### What is being asked
Exactly the lines from the one with "Where should I" through the end of the records below are needed, minus any pictures.

### Supplied material
>>>

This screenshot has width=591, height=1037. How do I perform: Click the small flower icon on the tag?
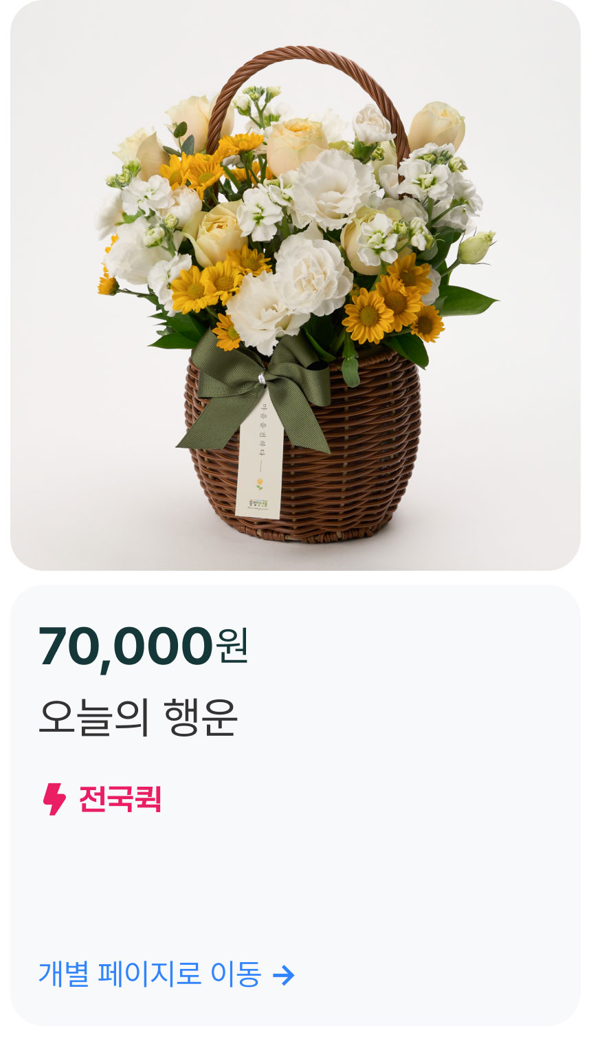pos(259,483)

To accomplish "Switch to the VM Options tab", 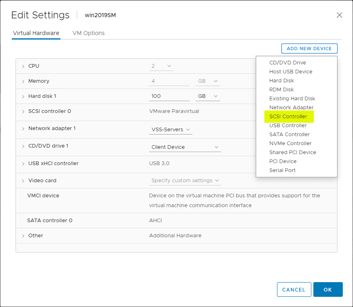I will 88,33.
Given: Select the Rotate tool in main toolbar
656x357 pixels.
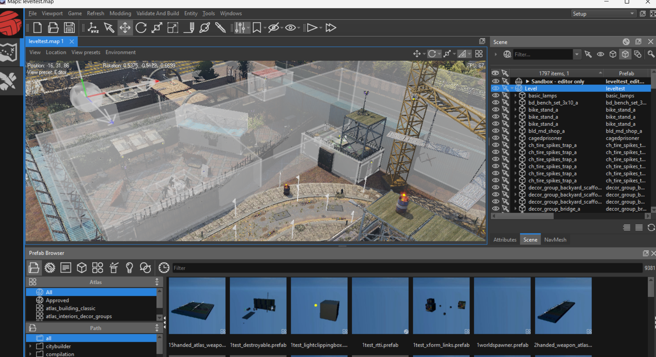Looking at the screenshot, I should pyautogui.click(x=141, y=28).
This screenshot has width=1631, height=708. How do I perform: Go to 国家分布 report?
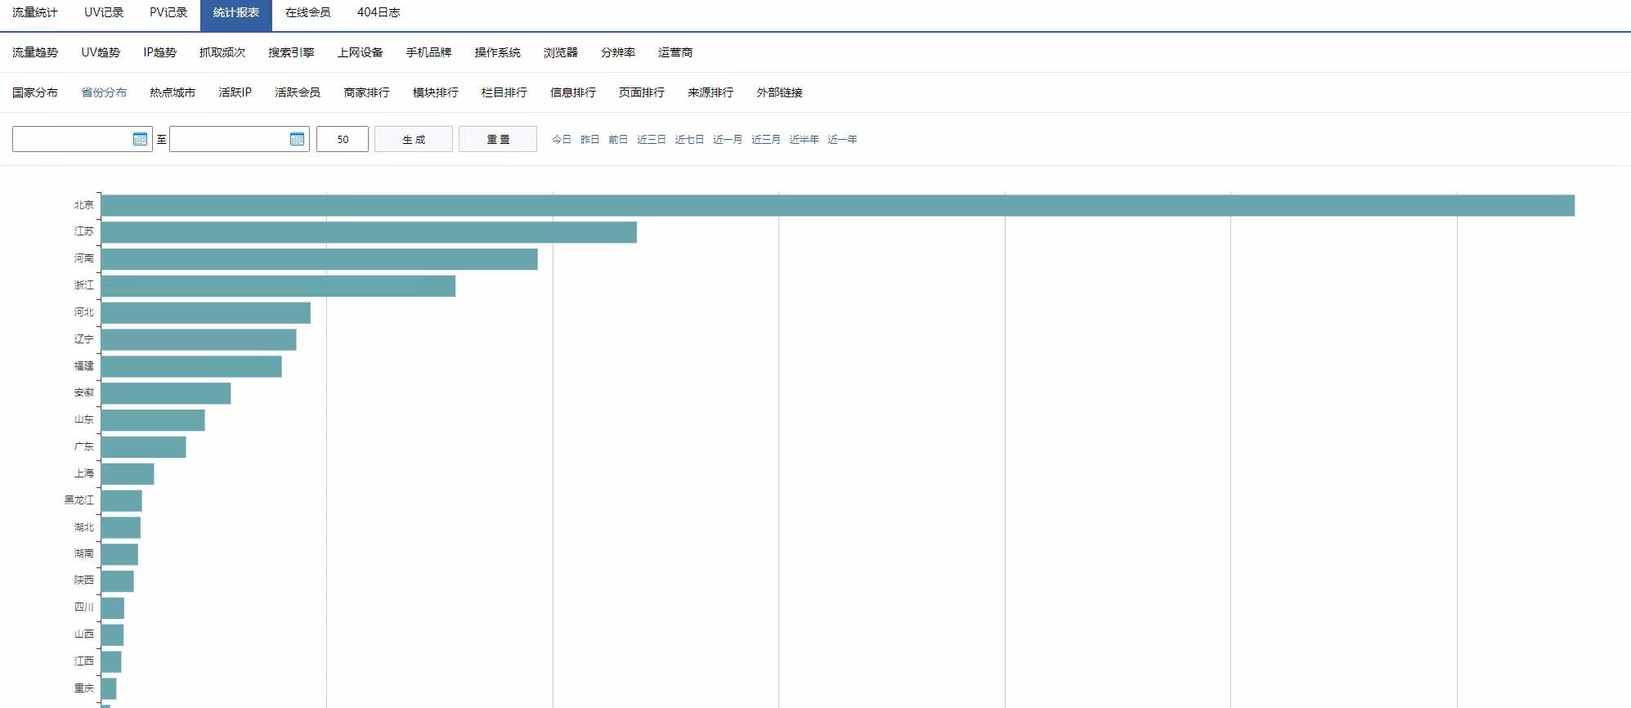pyautogui.click(x=35, y=92)
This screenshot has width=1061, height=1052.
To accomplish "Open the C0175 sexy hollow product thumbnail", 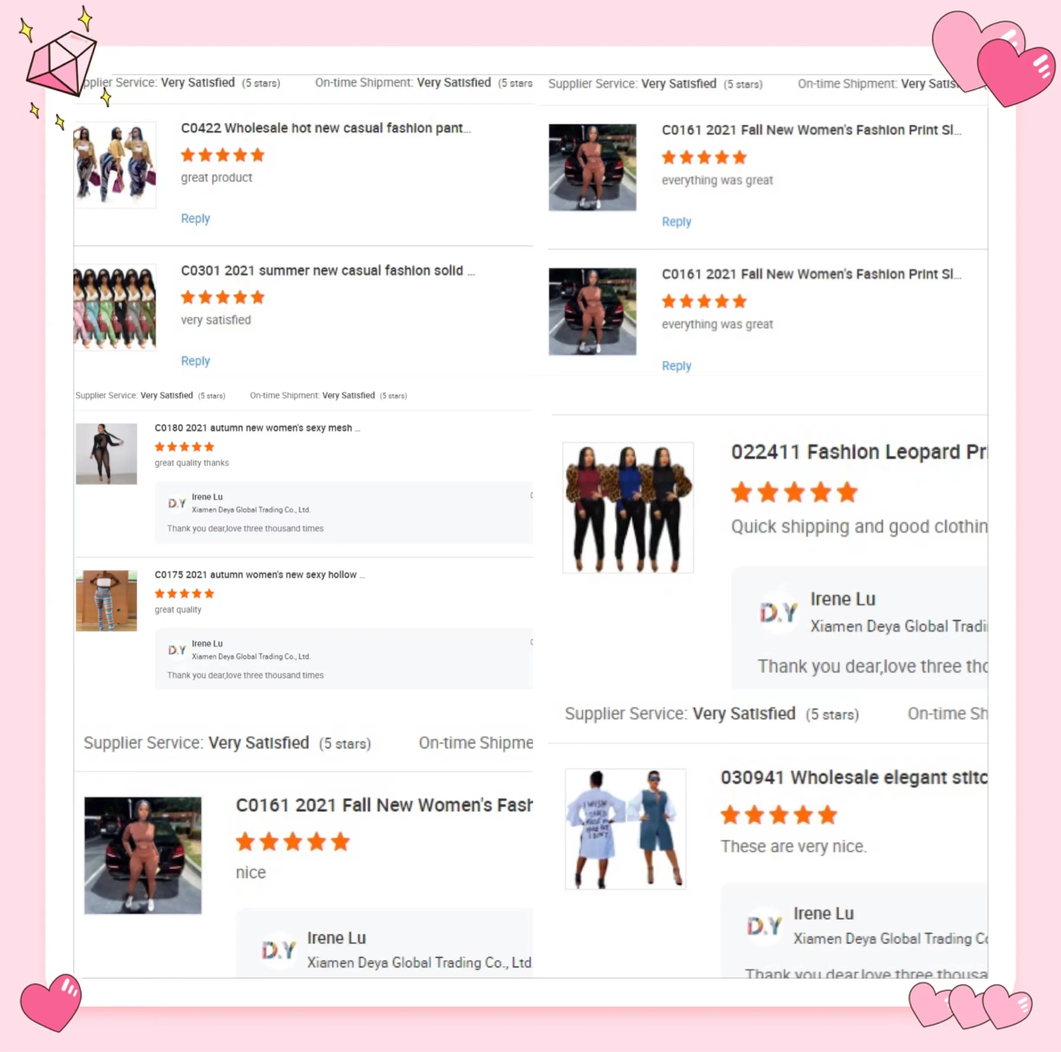I will [x=106, y=600].
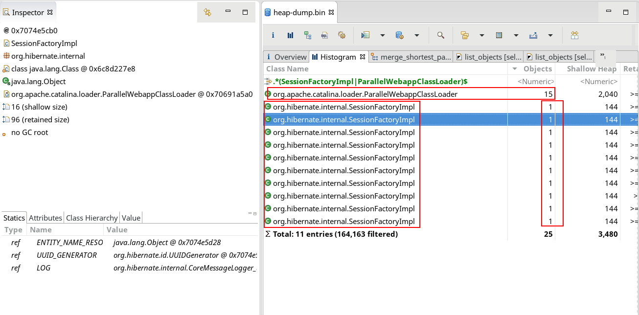
Task: Click the Thread Overview gear icon
Action: click(342, 35)
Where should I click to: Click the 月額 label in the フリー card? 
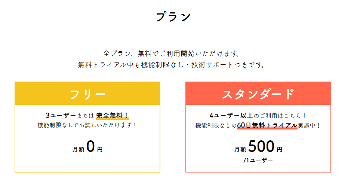[78, 149]
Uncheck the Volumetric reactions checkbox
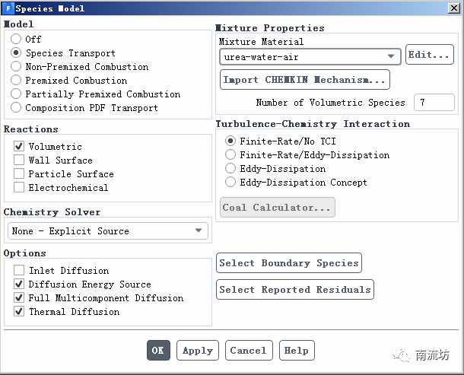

<<<

### Answer space
Where should I click to: Click the 月額 label in the フリー card? 
[78, 149]
Uncheck the Volumetric reactions checkbox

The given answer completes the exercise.